Approaching 100% Confidence in Stream Summary through ReliableSketch
Yuhan Wu, Hanbo Wu, Xilai Liu, Yikai Zhao, Tong Yang, Kaicheng Yang, Sha Wang, Lihua Miao, Gaogang Xie
TL;DR
This work tackles the problem of achieving high-confidence stream summaries for all keys simultaneously, overcoming the gap where existing sketches offer strong per-key confidence but fail to bound errors collectively across a large key set. It introduces ReliableSketch, a multi-layer, hash-based sketch built from Error-Sensible Buckets and a Double Exponential Control mechanism to ensure $\Pr[\forall e, |\hat f(e)-f(e)|\le Λ] \ge 1-Δ$ with space $O(\frac{N}{Λ}+\ln(\frac{1}{Δ}))$ and amortized time $O(1+Δ\ln\ln(\frac{N}{Λ}))$, while maintaining hardware-friendliness.

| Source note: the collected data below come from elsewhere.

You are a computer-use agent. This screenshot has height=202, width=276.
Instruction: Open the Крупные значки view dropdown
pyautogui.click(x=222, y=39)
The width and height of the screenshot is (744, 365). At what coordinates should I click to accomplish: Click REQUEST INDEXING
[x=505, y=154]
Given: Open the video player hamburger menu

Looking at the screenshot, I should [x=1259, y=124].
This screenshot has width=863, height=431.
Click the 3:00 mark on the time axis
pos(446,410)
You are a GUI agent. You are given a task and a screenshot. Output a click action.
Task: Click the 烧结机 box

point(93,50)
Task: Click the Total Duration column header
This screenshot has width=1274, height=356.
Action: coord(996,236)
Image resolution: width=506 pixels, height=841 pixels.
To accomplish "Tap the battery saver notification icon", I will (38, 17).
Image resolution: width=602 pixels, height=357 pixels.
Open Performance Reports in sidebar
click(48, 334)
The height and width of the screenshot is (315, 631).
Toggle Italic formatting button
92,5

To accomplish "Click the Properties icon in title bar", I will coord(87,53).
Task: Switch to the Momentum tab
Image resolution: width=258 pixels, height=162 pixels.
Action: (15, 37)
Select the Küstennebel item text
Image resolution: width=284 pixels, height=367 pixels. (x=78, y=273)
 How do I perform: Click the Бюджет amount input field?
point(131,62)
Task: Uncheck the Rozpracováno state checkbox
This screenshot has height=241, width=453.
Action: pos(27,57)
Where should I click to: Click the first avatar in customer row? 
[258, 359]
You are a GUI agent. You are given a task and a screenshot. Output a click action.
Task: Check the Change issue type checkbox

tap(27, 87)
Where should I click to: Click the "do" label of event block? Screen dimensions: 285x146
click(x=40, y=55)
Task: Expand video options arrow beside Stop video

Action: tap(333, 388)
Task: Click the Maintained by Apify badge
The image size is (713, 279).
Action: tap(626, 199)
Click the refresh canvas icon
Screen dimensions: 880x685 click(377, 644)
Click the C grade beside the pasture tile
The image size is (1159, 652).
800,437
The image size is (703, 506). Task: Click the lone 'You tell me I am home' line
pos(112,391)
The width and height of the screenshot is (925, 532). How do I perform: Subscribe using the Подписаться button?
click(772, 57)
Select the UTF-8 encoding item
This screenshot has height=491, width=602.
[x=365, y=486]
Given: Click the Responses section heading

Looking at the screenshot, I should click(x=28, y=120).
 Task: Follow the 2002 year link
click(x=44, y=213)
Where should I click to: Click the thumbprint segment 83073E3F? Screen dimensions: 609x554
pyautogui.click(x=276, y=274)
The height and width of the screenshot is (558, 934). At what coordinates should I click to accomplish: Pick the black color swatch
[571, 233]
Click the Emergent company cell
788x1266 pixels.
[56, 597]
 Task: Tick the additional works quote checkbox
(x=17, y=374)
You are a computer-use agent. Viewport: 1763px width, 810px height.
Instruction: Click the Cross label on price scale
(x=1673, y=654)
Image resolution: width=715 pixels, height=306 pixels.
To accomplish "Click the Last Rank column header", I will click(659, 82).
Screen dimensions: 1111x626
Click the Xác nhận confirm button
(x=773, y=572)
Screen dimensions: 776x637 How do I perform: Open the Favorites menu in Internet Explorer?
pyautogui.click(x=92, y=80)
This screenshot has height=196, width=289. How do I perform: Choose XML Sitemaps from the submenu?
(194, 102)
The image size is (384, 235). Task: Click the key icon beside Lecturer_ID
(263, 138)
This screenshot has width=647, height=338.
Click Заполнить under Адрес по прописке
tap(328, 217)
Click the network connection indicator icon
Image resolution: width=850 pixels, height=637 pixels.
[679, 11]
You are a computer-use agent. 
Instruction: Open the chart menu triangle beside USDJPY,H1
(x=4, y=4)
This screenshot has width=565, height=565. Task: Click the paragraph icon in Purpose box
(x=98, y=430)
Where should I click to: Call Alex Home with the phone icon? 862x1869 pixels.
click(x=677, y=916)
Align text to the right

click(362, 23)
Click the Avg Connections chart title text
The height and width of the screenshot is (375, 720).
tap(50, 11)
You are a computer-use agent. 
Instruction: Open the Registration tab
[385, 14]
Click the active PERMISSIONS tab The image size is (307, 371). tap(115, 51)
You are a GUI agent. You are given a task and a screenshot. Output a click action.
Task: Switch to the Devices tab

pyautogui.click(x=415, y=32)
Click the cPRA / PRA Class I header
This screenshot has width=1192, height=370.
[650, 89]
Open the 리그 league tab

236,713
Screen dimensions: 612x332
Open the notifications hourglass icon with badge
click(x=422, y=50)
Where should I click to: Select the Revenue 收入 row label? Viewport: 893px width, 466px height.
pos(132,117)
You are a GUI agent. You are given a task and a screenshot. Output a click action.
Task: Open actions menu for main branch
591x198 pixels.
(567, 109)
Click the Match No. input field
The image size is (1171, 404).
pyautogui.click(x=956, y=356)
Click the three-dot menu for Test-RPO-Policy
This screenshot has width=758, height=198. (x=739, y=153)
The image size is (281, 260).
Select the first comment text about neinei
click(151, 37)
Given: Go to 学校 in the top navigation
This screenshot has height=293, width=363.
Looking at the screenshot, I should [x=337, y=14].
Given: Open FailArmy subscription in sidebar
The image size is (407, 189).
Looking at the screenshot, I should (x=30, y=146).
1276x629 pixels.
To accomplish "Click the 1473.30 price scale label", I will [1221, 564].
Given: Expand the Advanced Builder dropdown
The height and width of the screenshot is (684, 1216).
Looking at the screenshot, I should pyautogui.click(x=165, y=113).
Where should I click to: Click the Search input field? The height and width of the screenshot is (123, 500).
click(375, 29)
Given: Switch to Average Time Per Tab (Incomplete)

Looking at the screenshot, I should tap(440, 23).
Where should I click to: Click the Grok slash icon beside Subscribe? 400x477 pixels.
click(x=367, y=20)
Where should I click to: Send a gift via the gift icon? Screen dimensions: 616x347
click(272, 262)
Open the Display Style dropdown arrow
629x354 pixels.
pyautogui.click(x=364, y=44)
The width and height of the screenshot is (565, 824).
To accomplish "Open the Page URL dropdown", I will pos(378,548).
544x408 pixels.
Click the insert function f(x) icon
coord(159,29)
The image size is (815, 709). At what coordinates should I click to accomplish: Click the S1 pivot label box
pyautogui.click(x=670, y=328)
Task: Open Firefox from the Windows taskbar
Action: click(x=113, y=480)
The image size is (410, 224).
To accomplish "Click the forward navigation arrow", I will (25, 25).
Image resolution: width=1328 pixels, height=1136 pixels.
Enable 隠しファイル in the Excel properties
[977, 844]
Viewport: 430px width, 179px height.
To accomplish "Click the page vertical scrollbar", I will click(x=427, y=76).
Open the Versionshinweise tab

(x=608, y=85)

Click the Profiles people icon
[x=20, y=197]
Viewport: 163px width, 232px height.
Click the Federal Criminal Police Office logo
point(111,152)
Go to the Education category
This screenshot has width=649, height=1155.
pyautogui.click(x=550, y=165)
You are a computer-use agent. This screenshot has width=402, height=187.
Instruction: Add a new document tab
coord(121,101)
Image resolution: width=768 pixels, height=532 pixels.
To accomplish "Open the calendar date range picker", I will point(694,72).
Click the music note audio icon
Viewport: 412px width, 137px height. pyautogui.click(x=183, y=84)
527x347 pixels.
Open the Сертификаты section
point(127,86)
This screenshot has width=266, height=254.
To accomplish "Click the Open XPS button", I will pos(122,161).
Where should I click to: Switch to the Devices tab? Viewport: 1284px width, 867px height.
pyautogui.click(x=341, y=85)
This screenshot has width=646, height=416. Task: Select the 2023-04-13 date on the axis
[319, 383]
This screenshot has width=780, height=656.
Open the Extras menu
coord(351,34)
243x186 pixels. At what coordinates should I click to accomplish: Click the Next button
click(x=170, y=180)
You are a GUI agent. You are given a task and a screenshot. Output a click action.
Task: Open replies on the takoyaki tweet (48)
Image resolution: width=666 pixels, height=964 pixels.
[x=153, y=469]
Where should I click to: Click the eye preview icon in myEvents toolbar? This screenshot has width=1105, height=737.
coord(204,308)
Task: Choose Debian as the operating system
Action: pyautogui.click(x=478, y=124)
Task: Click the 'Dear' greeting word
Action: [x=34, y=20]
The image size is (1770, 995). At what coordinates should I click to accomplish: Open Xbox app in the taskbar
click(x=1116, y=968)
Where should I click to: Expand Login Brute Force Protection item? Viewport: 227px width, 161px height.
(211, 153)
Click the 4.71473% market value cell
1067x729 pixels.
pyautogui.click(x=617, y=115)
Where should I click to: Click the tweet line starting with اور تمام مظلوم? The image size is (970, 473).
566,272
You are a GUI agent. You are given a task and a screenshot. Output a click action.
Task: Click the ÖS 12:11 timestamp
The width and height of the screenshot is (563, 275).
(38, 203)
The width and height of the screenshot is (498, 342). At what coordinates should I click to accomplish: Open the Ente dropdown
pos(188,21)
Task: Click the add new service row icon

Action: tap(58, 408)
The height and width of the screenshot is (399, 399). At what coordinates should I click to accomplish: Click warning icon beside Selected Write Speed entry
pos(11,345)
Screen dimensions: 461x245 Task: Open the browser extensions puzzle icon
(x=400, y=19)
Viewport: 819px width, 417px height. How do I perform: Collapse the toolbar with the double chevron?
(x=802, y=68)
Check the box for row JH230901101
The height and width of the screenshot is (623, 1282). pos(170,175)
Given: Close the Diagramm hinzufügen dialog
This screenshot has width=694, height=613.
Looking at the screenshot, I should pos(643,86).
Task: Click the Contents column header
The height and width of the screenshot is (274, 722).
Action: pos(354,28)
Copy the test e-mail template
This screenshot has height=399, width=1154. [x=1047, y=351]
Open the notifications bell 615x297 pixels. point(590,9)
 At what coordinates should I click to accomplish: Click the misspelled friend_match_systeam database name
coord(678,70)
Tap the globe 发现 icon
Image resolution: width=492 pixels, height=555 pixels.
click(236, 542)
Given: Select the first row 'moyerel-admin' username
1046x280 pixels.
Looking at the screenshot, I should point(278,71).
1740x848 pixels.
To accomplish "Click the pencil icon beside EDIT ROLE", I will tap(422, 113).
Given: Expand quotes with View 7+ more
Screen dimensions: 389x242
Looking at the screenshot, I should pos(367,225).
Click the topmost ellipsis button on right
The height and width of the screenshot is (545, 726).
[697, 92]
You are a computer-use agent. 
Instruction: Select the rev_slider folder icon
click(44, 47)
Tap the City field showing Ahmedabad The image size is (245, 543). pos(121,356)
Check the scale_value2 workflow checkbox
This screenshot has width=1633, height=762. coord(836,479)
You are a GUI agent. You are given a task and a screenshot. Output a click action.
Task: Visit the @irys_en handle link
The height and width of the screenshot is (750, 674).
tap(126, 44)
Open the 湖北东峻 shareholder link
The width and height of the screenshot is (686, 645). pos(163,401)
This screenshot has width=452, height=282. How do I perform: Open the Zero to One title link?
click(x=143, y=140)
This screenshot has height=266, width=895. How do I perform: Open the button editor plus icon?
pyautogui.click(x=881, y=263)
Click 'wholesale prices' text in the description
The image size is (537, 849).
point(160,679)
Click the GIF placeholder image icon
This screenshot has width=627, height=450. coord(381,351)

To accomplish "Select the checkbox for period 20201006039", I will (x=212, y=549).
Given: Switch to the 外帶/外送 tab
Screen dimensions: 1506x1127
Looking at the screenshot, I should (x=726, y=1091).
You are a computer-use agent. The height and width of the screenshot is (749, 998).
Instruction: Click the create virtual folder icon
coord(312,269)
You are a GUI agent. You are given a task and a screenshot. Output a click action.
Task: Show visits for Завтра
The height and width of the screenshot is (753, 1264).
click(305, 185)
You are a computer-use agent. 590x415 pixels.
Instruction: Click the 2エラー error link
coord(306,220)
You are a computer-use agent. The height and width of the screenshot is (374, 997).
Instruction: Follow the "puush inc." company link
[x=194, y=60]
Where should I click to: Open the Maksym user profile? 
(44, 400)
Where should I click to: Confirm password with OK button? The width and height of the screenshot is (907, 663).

The approach includes formal guarantees, mathematical analysis, FPGA and programmable-switch implementations, and extensive experiments showing zero outliers under small memory budgets and strong throughput compared to thousands of uncontrolled estimations. The work provides practical insights for real-world networks and data-centers, and the authors release public source code to accelerate adoption and reproducibility.
Abstract
To approximate sums of values in key-value data streams, sketches are widely used in databases and networking systems. They offer high-confidence approximations for any given key while ensuring low time and space overhead. While existing sketches are proficient in estimating individual keys, they struggle to maintain this high confidence across all keys collectively, an objective that is critically important in both algorithm theory and its practical applications. We propose ReliableSketch, the first to control the error of all keys to less than $Λ$ with a small failure probability $Δ$, requiring only $O(1 + Δ\ln\ln(\frac{N}Λ))$ amortized time and $O(\frac{N}Λ + \ln(\frac{1}Δ))$ space. Furthermore, its simplicity makes it hardware-friendly, and we implement it on CPU servers, FPGAs, and programmable switches. Our experiments show that under the same small space, ReliableSketch not only keeps all keys' errors below $Λ$ but also achieves near-optimal throughput, outperforming competitors with thousands of uncontrolled estimations. We have made our source code publicly available.